Bastaba pronunciar ese apellido para convocar un universo completo iluminado, por su capacidad de “transferir rastros de una iconografía ancestral –originada en los lugares de “nuestra América”, como José Martí la llamaba, y en su mitología— a un lenguaje contemporáneo que contenía la esencia de lo atemporal”. Así lo definía en el texto titulado El gran conector de mundos, con ocasión de su exhibición Sombras y sueños, 2011, que fue la segunda de un ciclo expositivo conformado por cinco muestras, organizadas por la misma galería en Miami. La primera, Habitación N.23, había tenido lugar en 1995. El título de esta exhibición se inspiraba en un verso de Enrique Molina al que ahora se acomoda aún más: “Reniego de mi origen y mi nombre hasta yacer entre los más bellos escombros celestes”.

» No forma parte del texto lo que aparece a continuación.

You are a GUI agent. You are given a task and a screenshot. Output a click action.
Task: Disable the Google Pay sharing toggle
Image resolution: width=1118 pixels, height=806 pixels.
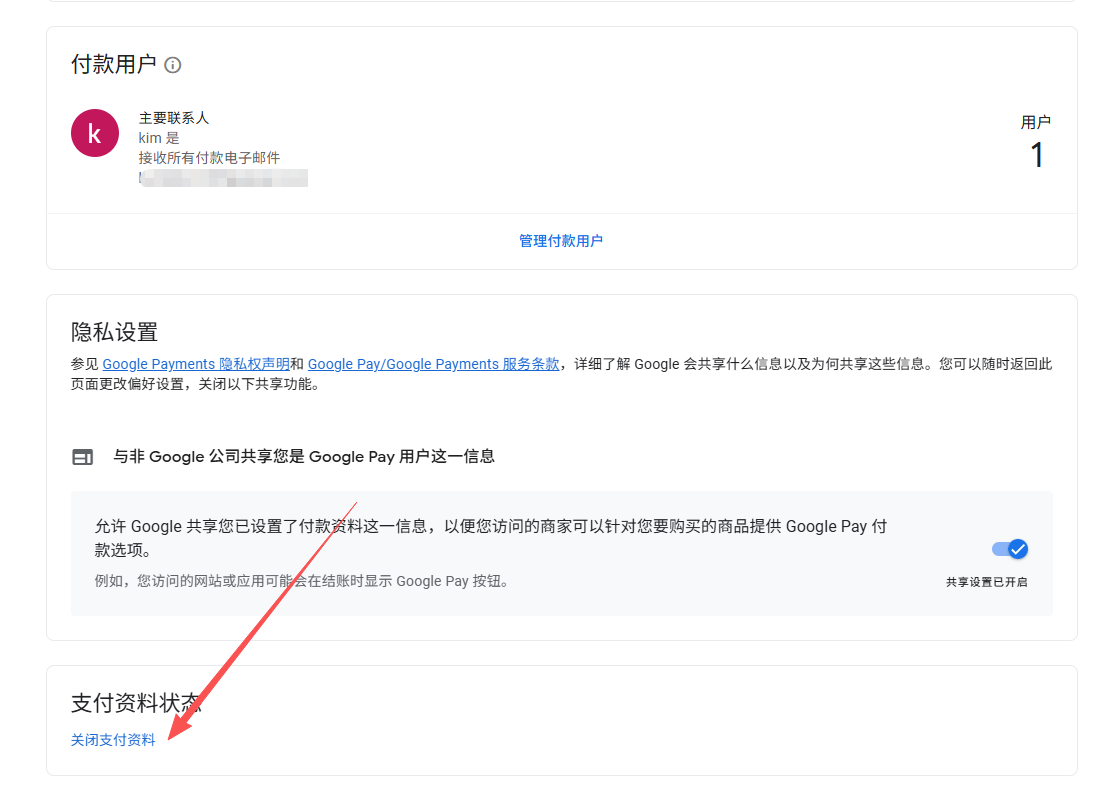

En el conversatorio que iba a tener lugar sólo tres días después de su inesperada despedida, el día 9 de octubre, se hablaría de su libro de artista, cuyo bello título sintetiza su ser: La vida sin dueño. Mario Vargas Llosa escribió una frase que describe tanto estas memorias como la vida entera de Szyszlo, hijo de un inmigrante polaco que hablaba 14 lenguas y de una madre peruana que había heredado una biblioteca maravillosa que alimentó su infancia de niño asmático: “Un aliento de libertad recorre, en efecto, todas estas páginas en las que evoca su vida, sin eufemismos, desplantes ni censuras, con tanta franqueza como inteligencia y lucidez”.
Sólo alguien como él –heredero también de las alucinaciones de surrealistas amigos como Breton, y de las sombras de César Vallejo, entre tantísimas otras influencias literarias— podría haber logrado trasladar a la pintura de modo perfecto, la inspiración que tuvo en las alturas de Machu Pichu: “El encuentro visible de lo sagrado, con la materia física”. Este hombre de visiones supo reinventar parajes geográficos con una dimensión mítica que traspasaba las derrotas del pasado y los mismos sueños fallidos de la modernidad. Cumplió en su arte el oficio de un gran enlazador de mundos, fusionando la prehistoria de su continente y los movimientos de las vanguardias del siglo XX sin librar otro combate que el de crear, como por primera vez cada vez, una obra capaz de suscitar reverencia. Para despedirlo hay que citar la Elegía del duino de Rilke, que tanto amó: “… un muchacho casi divino de pronto se perdió para siempre, el vacío produjo esa vibración que ahora nos entusiasma y nos consuela y ayuda”.